Zay toussait toujours. Elle était rouge. Buvant une gorgée de sa gourde pour faire passer sa toux et récupérer l'usage de la parole, elle prit un air grave.
— Lydia, comment connais-tu ça ?
Très surprise par leur réaction, un instinct poussa Lydia à leur mentir.
— Je... je l'ai entendu. C'étaient les gardes d'hier qui en parlaient quand je me suis approchée d'eux.
— Et ils ont dit quoi ? articula Hug avec un regard très inquisiteur.
— Pas grand chose... Juste que... Enfin... Il a l'air d'être quelqu'un d'important.
— Évidemment qu'il l'est ! explosa Hug. Important, machiavélique, macabre ! On le surnomme l'ange de la mort ce type !
— Lydia écoute-moi, poursuivit Zay, tu ne dois pas prononcer ce nom à Gregville, tu entends ?
Lydia tremblait légèrement sous leurs propos, essuyant la goutte de sueur perlant sur son front. Une énorme boule pesait dans son ventre, lui donnant l'impression d'avoir avalé un sac de plomb.
— Mais pourquoi ? Qui est-il ?
— C'est de grosses emmerdes voilà qui il est ! rugit Hug.
— Lydia, il s'agit d'un homme dangereux, expliqua Zay avec plus de modération. Nul ne sait qui il est exactement. Mais ce n'est pas un Citoyen comme les autres... D'après les rumeurs, il possèderait une carte Opale, c'est le même niveau de carte que la famille Impériale de Germania en personne !
— Les cartes Citoyen ont des niveaux ?
— Bien sûr ! Il y a la carte Citoyen Ivoire, aux écritures blanches. Ensuite, en montant en richesse et en puissance, il y a la carte Citoyen Améthyste (violette), Saphir (bleue), Émeraude (verte), Diamant et la plus haute... Opale ! La carte Opale est reversée exclusivement à la famille Impériale et aux plus hauts dignitaires. Elle est impossible à obtenir. Enfin, en réalité, personne ne connaît les règles exactes de cette carte, sauf ceux qui la possèdent.
— Dans ce cas, comment cet homme a-t-il pu l'obtenir ? demanda Lydia.
Zay haussait nonchalamment les épaules.
— Ça, personne n'en sait rien. Mais il ne fait pas partie de la famille Impériale. Et il ne joue aucun rôle dans le gouvernement. Du moins, d'après ce qu'on raconte.

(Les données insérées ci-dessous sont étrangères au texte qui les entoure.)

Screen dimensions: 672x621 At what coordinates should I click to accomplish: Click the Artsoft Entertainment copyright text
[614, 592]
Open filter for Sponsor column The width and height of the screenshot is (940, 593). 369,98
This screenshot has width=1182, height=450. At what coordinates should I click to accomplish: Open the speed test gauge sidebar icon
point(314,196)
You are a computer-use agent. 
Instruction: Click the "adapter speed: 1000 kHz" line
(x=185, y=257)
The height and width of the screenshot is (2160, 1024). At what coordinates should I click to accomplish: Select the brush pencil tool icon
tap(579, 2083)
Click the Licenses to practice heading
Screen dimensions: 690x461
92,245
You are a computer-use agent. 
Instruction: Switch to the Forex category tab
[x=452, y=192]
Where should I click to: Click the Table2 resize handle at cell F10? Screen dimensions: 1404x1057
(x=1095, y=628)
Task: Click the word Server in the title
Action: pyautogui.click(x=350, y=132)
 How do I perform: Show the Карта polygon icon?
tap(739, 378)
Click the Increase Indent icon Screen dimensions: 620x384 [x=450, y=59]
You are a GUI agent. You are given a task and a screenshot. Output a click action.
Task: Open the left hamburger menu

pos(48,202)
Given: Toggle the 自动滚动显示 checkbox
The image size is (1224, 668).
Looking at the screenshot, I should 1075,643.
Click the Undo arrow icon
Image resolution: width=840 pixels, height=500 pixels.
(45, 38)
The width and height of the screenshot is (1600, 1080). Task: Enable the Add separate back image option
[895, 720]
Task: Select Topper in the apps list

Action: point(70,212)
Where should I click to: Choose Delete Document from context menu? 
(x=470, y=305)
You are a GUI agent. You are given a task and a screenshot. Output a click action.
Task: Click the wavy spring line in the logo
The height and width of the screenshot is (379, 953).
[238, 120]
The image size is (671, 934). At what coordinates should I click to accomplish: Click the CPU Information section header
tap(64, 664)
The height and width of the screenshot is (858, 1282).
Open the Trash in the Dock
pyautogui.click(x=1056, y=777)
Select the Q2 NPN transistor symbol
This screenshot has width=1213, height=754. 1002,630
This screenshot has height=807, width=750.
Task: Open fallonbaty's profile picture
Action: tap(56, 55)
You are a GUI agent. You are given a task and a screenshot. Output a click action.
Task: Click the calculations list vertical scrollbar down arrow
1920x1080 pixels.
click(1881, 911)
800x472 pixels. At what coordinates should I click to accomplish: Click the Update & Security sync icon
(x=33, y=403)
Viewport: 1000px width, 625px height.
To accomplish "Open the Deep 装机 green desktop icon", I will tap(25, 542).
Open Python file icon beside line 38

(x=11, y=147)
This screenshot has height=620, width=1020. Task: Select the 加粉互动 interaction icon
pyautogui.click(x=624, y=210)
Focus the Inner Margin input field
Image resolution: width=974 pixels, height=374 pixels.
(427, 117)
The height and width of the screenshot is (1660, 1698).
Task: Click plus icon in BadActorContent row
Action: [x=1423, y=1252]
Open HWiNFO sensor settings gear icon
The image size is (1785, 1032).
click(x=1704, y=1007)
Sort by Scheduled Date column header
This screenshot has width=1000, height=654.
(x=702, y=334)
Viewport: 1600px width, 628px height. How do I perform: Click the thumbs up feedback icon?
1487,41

— Alors que fait-il à Germania ?
— On ne sait pas non plus. Des fois il se montre, des fois on ne le voit plus pendant des mois. Quand il se montre, il y a généralement des morts ou des disparitions sur son passage. Il lui arrive d'aller au casino, dans des clubs. Il achète souvent des immeubles, des commerces. Paraît-il, il sillonne les villes de Germania et investit beaucoup de fric dans différentes entreprises. Il a une fortune infinie. On raconte qu'il possède une centaine de manoirs un peu partout dans l'Empire.
Lydia bouillonnait de l'intérieur. Ce n'était pas n'importe quel homme riche qui l'avait achetée. Cependant, il ne lui avait fait aucun mal, à elle. Pourquoi donc, puisqu'il était apparemment le diable en personne ?
— Il ne va pas en prison avec tous ses crimes ?
Zay et Hug se regardèrent un instant avant d'éclater de rire. Les planches en bois constituant la bicoque tremblaient dangereusement sous cette vague sonore.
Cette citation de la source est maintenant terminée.